Bando Amin menuturkan, dalam kasus ini semuanya sudah sangat jelas terungkap, baik dari luas tanah dan harga tanah semuanya sudah jelas dan itu sudah melalui bagian hukum di Pemerintah Kabupaten Kepahiang. \"Semuanya sudah jelas terungkap jika tanah dalam pembelian lahan TIC tersebut sesuai dengan peruntukannya dan sudah melalui beberapa proses hingga disepakatilah tanah tersebut.

\"Saya sangat tidak mengetahui dan sangat heran dimana kesalahan saya dalam kasus ini, semuanya sudah jelas dan tidak ada yang dirugikan. Jadi melalui pledoi ini saya sangat keberatan atas dakwaan dan tuntutan dari pihak Jaksa Penuntut Umum yang menyatakan jika saya bersalah dan bertanggung jawab dalam kasus ini,\" bebernya.

Selain itu, dalam pledoi yang dibacakan langsung secera lisan tersebut, Bando Amin juga menuturkan, dirinya sangat keberatan jika Jaksa memberikan pidana tambahan pencabutan hak politik untuk memilih dan dipilih. Pasalnya, pidana tersebut sangat merugikan dirinya.

\"Saya sangat tidak bisa menerima pidana tambahan yakni pencabutan hak politik saya yang mejelis.

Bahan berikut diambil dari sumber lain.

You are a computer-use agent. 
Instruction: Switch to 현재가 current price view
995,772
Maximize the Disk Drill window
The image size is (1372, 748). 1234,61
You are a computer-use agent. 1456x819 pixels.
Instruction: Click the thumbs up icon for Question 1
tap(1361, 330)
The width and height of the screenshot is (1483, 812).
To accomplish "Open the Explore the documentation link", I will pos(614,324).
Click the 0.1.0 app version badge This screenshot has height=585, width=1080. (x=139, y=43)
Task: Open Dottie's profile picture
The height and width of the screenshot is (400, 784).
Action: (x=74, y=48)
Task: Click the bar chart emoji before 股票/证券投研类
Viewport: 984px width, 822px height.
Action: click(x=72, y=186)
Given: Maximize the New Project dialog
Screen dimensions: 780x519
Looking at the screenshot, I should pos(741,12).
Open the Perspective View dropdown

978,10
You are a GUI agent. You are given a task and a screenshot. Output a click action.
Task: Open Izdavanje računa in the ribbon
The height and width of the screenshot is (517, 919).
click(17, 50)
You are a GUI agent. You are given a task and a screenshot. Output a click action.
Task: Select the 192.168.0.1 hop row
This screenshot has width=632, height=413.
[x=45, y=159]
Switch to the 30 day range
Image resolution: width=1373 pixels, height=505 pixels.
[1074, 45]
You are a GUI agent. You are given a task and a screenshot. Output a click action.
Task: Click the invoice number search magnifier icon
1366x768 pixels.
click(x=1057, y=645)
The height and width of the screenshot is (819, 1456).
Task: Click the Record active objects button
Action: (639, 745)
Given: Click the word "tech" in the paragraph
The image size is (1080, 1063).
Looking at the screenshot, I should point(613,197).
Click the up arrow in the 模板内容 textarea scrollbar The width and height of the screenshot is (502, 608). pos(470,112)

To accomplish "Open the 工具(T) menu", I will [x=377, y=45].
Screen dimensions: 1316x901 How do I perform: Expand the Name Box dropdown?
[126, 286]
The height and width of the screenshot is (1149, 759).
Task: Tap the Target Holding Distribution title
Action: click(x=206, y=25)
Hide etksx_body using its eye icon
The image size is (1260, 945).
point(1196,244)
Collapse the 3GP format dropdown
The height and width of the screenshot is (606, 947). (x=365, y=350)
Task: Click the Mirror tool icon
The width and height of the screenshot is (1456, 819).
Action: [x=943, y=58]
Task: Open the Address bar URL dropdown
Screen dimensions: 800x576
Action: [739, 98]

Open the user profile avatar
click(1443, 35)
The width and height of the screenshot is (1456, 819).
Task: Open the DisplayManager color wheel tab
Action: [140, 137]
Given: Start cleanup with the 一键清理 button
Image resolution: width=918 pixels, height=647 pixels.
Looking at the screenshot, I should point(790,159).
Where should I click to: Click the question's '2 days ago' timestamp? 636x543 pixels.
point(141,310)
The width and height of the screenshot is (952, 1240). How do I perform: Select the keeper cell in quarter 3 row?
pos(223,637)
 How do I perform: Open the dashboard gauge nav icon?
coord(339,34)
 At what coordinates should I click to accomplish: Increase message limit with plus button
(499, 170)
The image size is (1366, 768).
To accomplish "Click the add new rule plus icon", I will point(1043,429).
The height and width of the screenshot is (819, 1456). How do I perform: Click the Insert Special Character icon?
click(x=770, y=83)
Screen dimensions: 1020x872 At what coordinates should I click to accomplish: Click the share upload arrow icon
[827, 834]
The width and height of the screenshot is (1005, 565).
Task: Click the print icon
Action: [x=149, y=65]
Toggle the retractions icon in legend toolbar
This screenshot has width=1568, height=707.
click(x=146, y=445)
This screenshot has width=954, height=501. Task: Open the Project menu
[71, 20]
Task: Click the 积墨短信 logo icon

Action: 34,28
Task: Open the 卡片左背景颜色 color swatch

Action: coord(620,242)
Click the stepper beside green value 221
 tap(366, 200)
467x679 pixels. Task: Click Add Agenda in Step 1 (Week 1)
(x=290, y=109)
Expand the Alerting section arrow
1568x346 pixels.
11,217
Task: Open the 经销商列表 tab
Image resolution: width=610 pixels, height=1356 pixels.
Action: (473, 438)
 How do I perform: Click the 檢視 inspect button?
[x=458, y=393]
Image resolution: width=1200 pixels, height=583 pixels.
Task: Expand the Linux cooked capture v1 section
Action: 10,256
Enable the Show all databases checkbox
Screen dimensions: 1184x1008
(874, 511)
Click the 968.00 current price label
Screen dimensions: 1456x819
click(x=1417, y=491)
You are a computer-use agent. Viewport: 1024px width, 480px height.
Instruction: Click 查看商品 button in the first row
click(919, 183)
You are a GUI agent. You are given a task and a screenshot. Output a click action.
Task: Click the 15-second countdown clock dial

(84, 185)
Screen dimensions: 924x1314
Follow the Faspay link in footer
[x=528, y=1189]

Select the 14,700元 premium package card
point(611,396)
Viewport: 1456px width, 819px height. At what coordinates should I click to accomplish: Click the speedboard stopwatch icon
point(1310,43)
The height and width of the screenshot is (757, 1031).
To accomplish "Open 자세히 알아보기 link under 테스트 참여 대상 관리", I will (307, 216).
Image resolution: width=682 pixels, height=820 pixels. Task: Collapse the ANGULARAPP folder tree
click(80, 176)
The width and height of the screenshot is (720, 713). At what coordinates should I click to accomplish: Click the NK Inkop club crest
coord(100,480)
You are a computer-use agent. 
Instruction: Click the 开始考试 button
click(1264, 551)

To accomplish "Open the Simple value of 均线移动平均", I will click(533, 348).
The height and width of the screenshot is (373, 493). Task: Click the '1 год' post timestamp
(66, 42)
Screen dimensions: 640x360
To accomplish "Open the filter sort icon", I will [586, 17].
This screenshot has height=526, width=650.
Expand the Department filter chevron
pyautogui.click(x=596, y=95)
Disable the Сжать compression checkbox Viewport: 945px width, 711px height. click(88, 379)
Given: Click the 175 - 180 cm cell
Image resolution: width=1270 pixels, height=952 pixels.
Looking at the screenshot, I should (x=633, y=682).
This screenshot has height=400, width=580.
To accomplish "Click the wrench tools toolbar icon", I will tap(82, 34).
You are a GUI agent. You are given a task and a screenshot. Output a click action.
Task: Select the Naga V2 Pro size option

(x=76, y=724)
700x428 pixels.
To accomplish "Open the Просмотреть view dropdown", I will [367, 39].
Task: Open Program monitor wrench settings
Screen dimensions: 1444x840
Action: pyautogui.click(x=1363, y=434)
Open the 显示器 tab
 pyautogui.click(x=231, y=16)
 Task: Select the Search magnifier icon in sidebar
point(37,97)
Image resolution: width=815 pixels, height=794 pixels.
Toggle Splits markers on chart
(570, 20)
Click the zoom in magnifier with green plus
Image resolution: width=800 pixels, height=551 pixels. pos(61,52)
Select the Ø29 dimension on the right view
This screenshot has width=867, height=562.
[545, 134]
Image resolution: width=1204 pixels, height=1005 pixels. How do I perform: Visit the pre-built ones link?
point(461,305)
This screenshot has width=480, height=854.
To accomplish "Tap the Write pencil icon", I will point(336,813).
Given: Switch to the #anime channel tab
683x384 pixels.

Sebab, saya masih ingin berkontribusi dalam pembangunan Provinsi Bengkulu kedepannya dan apa yang dtuntut jaksa terlalu berat bagi saya,\" jelasnya.

Masih dikatakannya pediri Universitas Dehasen (Uied) Bengkulu ini, terkait kerugian negara sebesar Rp 3,3 miliar menurut hasil perhitungan audit BPKP perhitungan tersebut tidaklah mendas. Pasalnya, lahan TIC tersebut sudah sesuai dengan Keputusan Bupati nomor 590-378 tahun 2015 tentang Penetapan Harga Tanah untuk lokasi tanah Badan Penanggulangan Bencana Daerah, Tanah Perluasan SMKN 2 Kepahiang, dan Iahan TIC dan PosJaga Polisi Kegutanan Kepahiang.

\"Kasus ini terlalu dipaksakan, saya sepertinya sudah menjadi target untuk disalahkan dalam kasus ini. Oleh sebab itulah melalui pledoi ini bisa menjadi pertimbangan mejelis hakim untuk mengabulkan permintaan saya, agar saya bisa dibebeskan dari segelah tuntutan dan dinyatakan tidak bersalaha dalam kasus ini,\" ujarnya.

Tidak hanya sampai disitu, kuasa hukum terdakwa Bando Amin, Tobari Puad SH mengatakan, kliennya mengikuti proses hukum yang ada, biarlah ini menjadi pertimbangan majelis hakim dalam menjatuhkan vonis terhadap kliennya tersebut. Karena dalam persidangan ini pastilah berbicara soal akta bukan hanya pendapat atupun rekayasa seseorang.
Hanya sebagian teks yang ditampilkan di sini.